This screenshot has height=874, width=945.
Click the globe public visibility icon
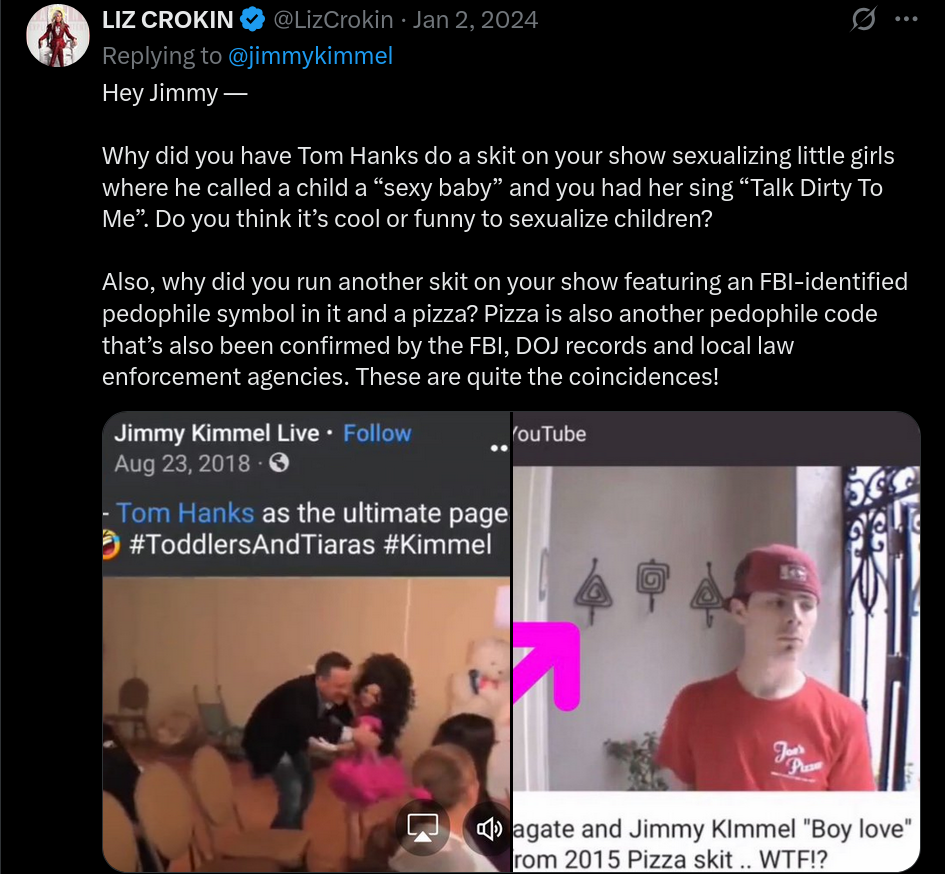pos(278,463)
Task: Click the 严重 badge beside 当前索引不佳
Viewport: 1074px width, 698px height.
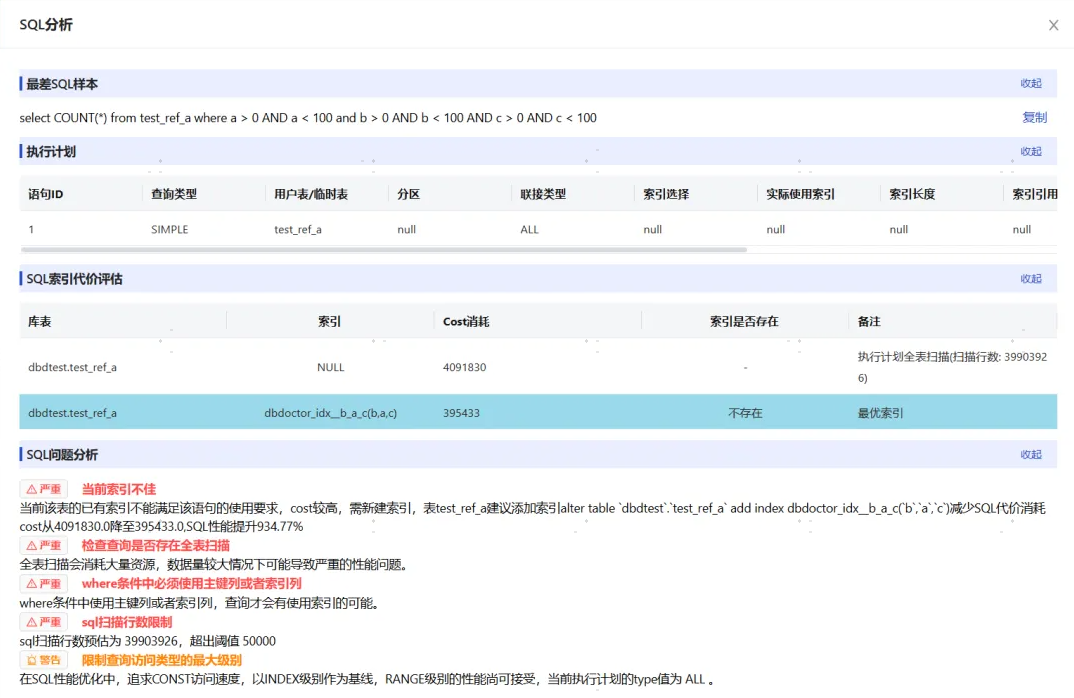Action: pos(43,489)
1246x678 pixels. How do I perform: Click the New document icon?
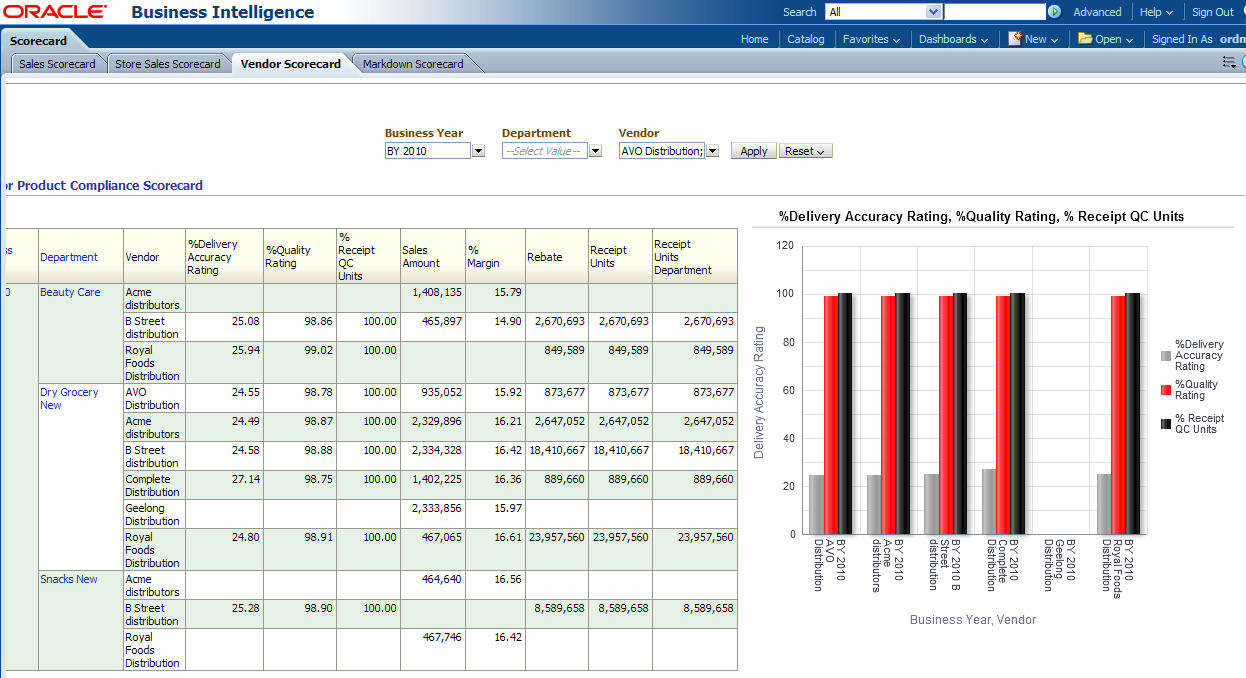click(x=1015, y=39)
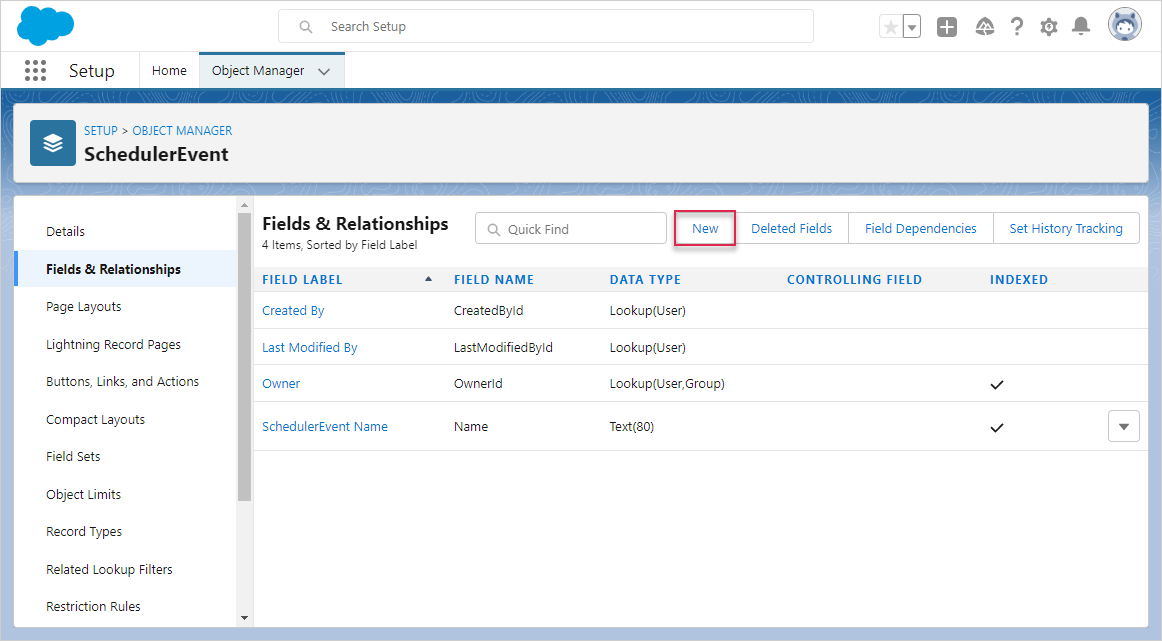Sort by the Field Label column header
Image resolution: width=1162 pixels, height=641 pixels.
302,280
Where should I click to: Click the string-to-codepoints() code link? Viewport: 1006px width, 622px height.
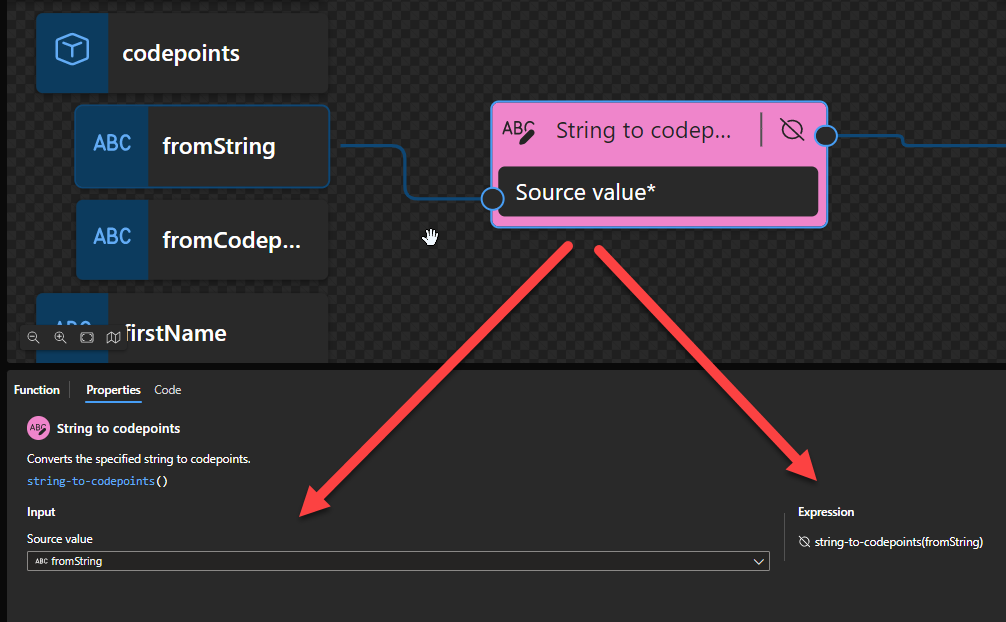(x=97, y=481)
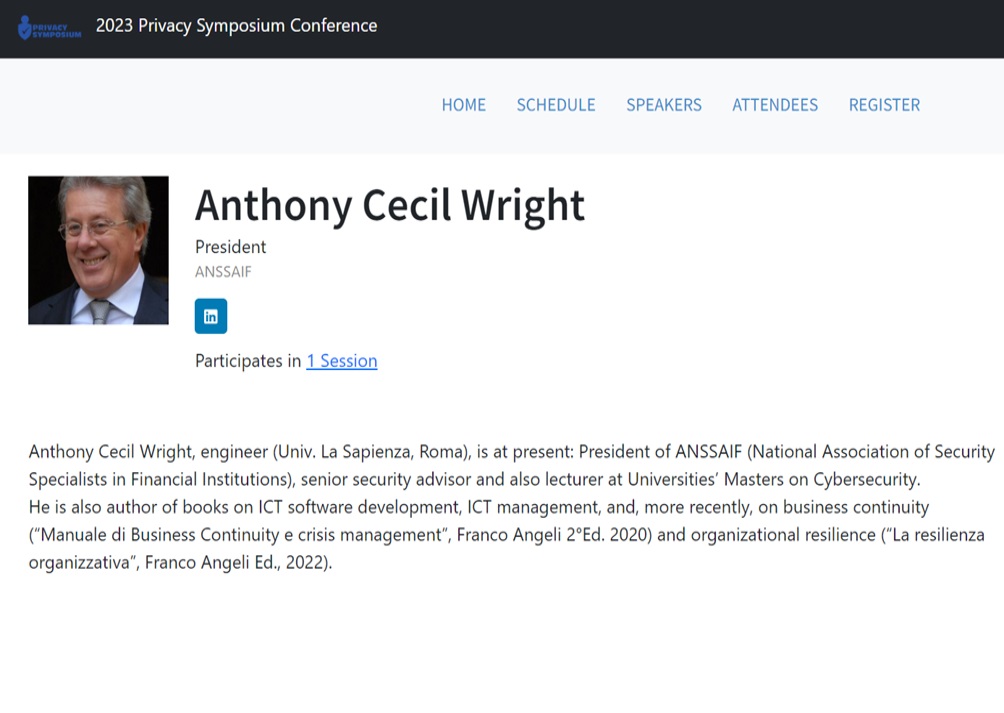Open the speaker's LinkedIn profile icon
This screenshot has height=713, width=1004.
(211, 316)
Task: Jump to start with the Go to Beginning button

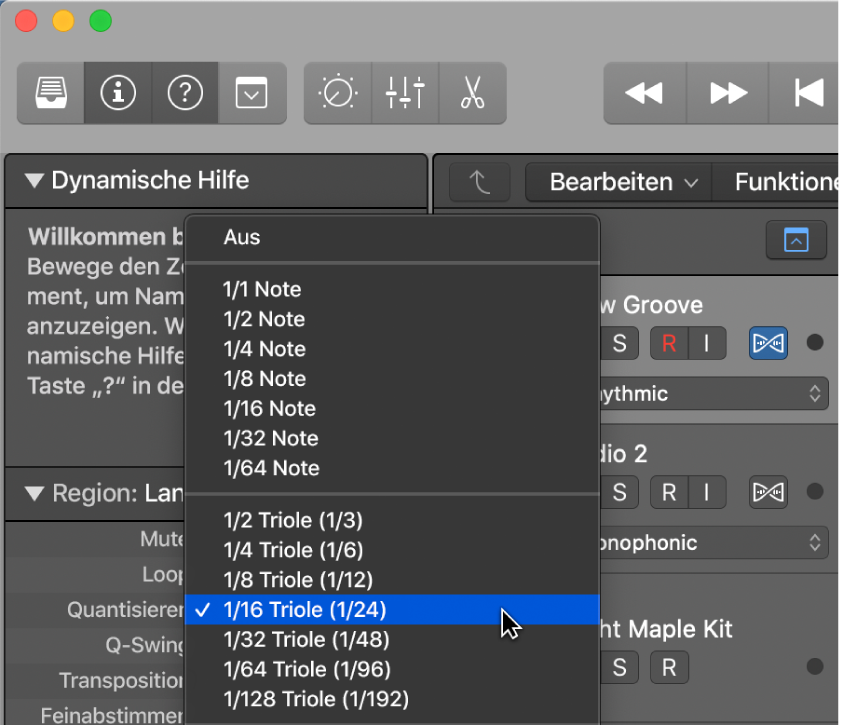Action: pyautogui.click(x=808, y=93)
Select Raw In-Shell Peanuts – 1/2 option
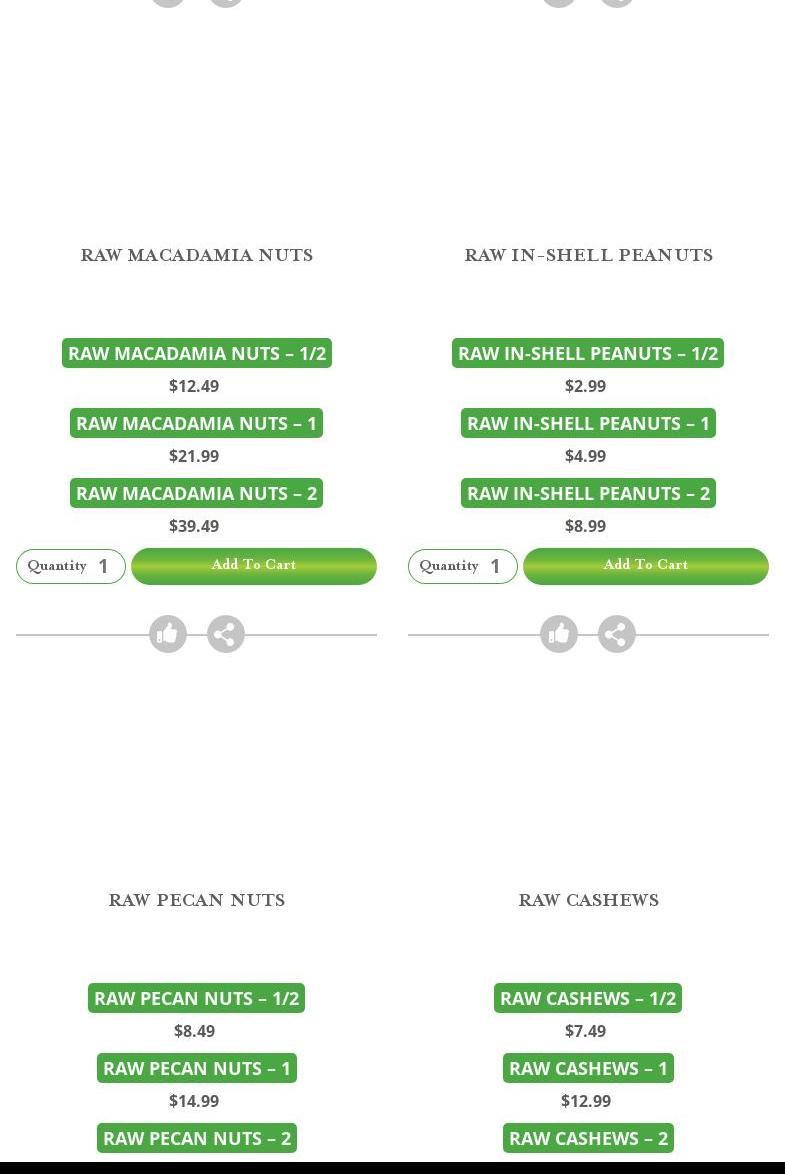This screenshot has width=785, height=1174. [x=588, y=353]
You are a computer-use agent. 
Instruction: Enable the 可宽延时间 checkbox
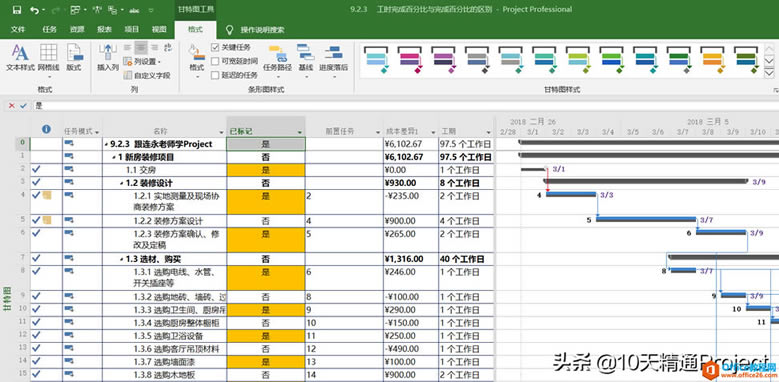click(x=215, y=62)
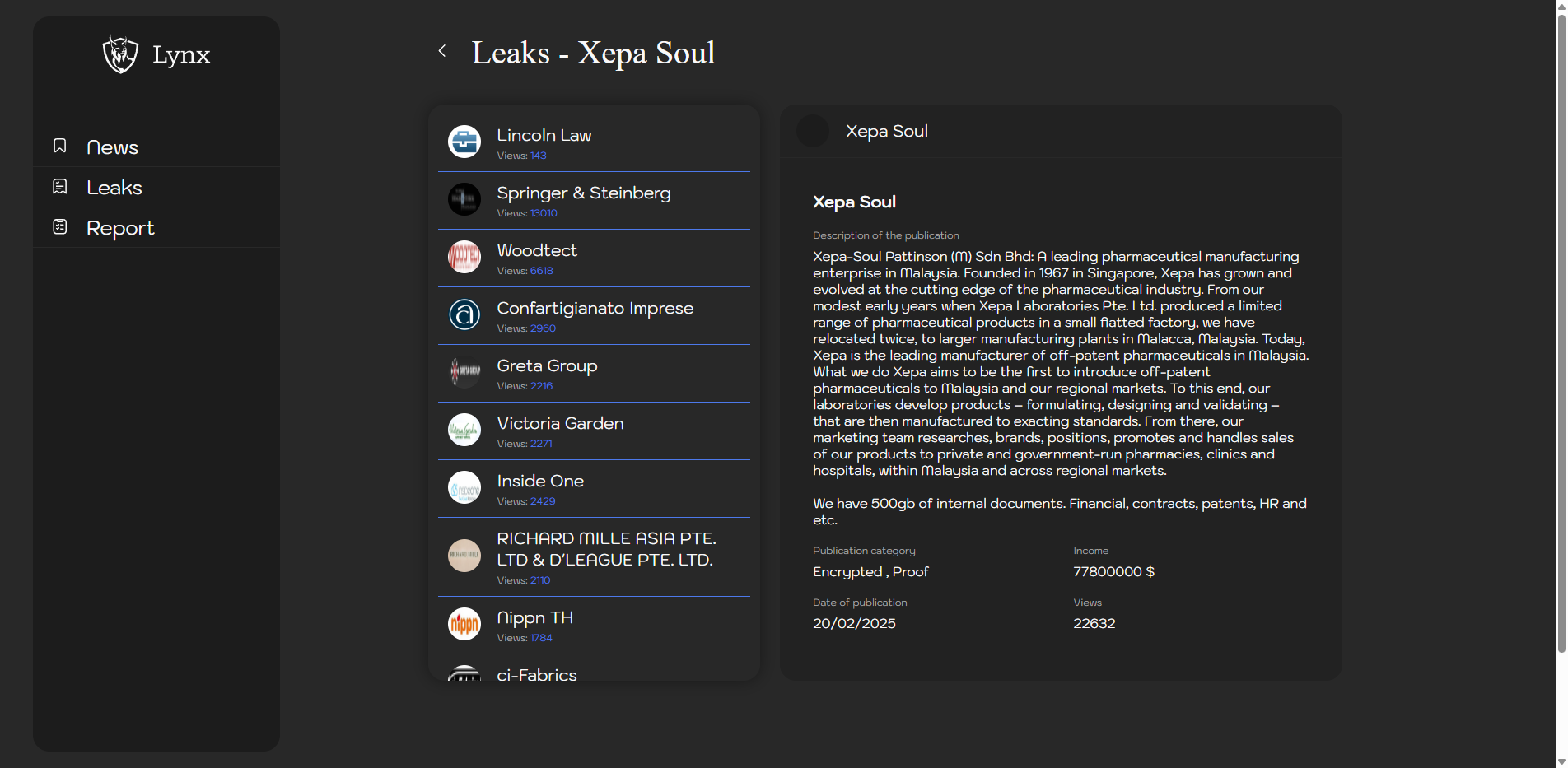Click the Woodtect red logo thumbnail
The height and width of the screenshot is (768, 1568).
(x=464, y=257)
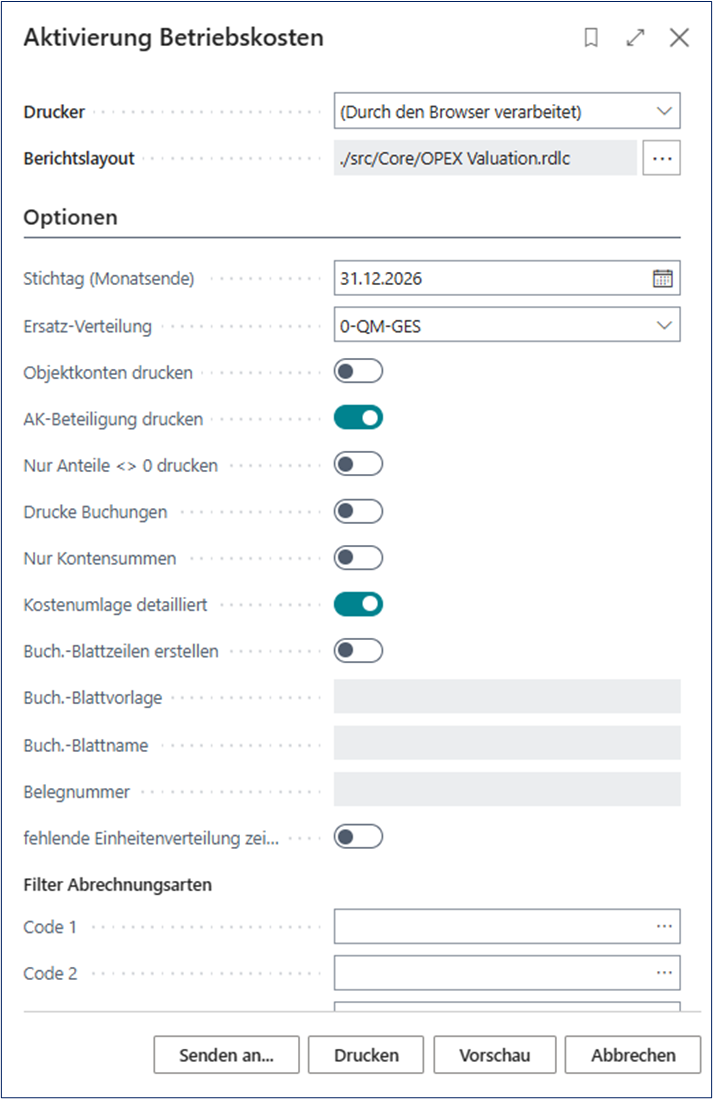This screenshot has height=1099, width=713.
Task: Click the Berichtslayout ellipsis lookup button
Action: (x=661, y=158)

______________________________

Reproduce all of the items above word for word, leaving out the pictures.

OUTPUT OF THE TASK –
This screenshot has height=874, width=945.
Click the globe public visibility icon
pos(278,463)
Task: Click the 严重 badge beside 当前索引不佳
Viewport: 1074px width, 698px height.
Action: pos(43,489)
1246x678 pixels. How do I perform: Click the New document icon?
click(x=1015, y=39)
Sort by the Field Label column header
Image resolution: width=1162 pixels, height=641 pixels.
302,280
Where should I click to: Click the string-to-codepoints() code link? Viewport: 1006px width, 622px height.
(x=97, y=481)
Open the speaker's LinkedIn profile icon
This screenshot has height=713, width=1004.
(211, 316)
Task: Jump to start with the Go to Beginning button

Action: pyautogui.click(x=808, y=93)
Select Raw In-Shell Peanuts – 1/2 option
This screenshot has width=785, height=1174. [x=588, y=353]
You are a computer-use agent. 
Instruction: Enable the 可宽延时间 checkbox
click(x=215, y=62)
Click the Woodtect red logo thumbnail
The height and width of the screenshot is (768, 1568).
(x=464, y=257)
This screenshot has height=1099, width=713.
Task: Click the Berichtslayout ellipsis lookup button
Action: (x=661, y=158)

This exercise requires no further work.